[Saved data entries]
********

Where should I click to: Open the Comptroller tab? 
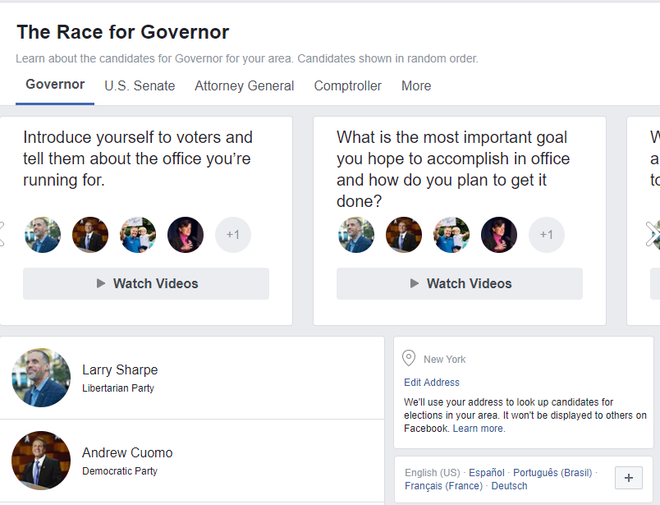[347, 86]
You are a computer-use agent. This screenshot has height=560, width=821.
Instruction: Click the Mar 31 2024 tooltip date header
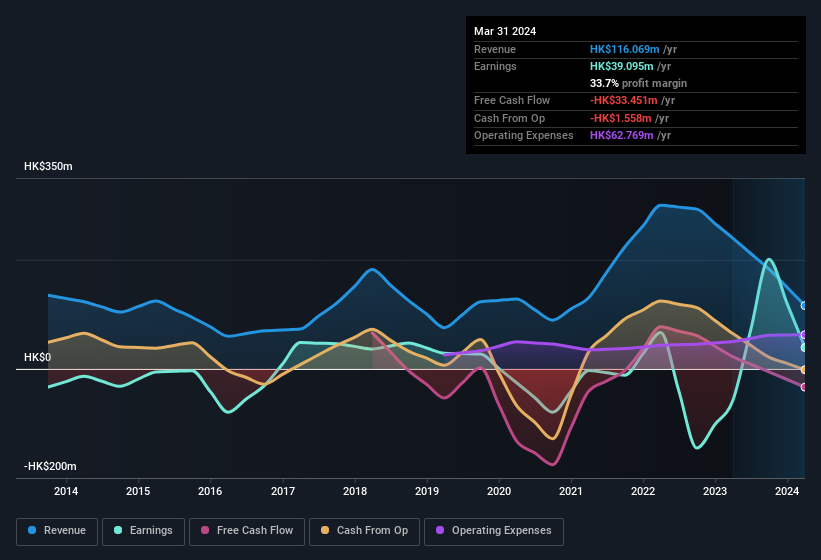coord(505,31)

********

Instructions to follow
Apart from the pictures, all of the data must be duplicated exactly as shown above.

Exercise answer
Where should I click to: Open the Comptroller tab? 
[347, 86]
You are a computer-use agent. This screenshot has height=560, width=821.
Instruction: Click the Mar 31 2024 tooltip date header
coord(505,31)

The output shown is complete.